Various types of computer based systems, software applications and/or computer programs have previously been used to simulate forming wellbores including, but not limited to, directional wellbores and to simulate performance of a wide variety of drilling equipment including, but not limited to, rotary drill bits which may be used to form such wellbores. Some examples of such computer based systems, software applications and/or computer programs are discussed in various patents and other references listed on Information Disclosure Statements filed during prosecution of this patent application.
Various types of rotary drill bits, reamers, stabilizers and other downhole tools may be used to form a borehole in the earth. Examples of such rotary drill bits include, but are not limited to, fixed cutter drill bits, drag bits, PDC drill bits, matrix drill bits, roller cone drill bits, rotary cone drill bits and rock bits used in drilling oil and gas wells. Cutting action associated with such drill bits generally requires weight on bit (WOB) and rotation of associated cutting elements into adjacent portions of a downhole formation. Drilling fluid may also be provided to perform several functions including washing away formation materials and other downhole debris from the bottom of a wellbore, cleaning associated cutting elements and cutting structures and carrying formation cuttings and other downhole debris upward to an associated well surface.
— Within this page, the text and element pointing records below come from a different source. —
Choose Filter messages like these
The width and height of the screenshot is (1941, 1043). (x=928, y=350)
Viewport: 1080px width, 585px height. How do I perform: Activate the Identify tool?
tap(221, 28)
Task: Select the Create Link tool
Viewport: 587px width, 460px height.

Some prior art rotary drill bits have been formed with blades extending from a bit body with a respective gage pad disposed proximate an uphole edge of each blade. Gage pads have been disposed at a positive angle or positive taper relative to a rotational axis of an associated rotary drill bit. Gage pads have also been disposed at a negative angle or negative taper relative to a rotational axis of an associated rotary drill bit. Such gage pads may sometimes be referred to as having either a positive “axial” taper or a negative “axial” taper. See for example U.S. Pat. No. 5,967,247. The rotational axis of a rotary drill bit will generally be disposed on and aligned with a longitudinal axis extending through straight portions of a wellbore formed by the associated rotary drill bit. Therefore, the axial taper of associated gage pads may also be described as a “longitudinal” taper.
The phenomenon of bit walk, particularly when drilling a directional wellbore, has been observed in the oil and gas industry for many years. It is widely accepted that roller cone drill bits will generally have a tendency to “walk right” relative to a longitudinal axis being formed by the associated roller cone drill bit. It has also been widely accepted that fixed cutter drill bits, sometimes referred to as “PDC bits,” may often have a tendency to walk left relative to a longitudinal axis of a wellbore formed by an associated fixed cutter drill bit.
Some prior models used to simulate drilling wellbores often failed to explain why fixed cutter drill bits walk right and may even have very large right walk rates under some specific conditions. For example, prior field reports have noted that some fixed cutter drill bits have a strong tendency to walk right when building angle during forming a directional wellbore segment.
For many downhole drilling conditions, bit walk and particularly excessive amounts of bit walk are not desired. Bit walk may generally increase drag on an associated drill string while forming a directional wellbore. Excessive amounts of bit walk may also result in damage to an associated drill string and/or “sticking” of the drill string with adjacent portions of a wellbore. Excessive amounts of bit walk may also result in forming a tortuous wellbore which may create problems while installing an associated casing string or other well completion problems. In many drilling applications, bit walk should be avoided and/or substantially minimized whenever possible.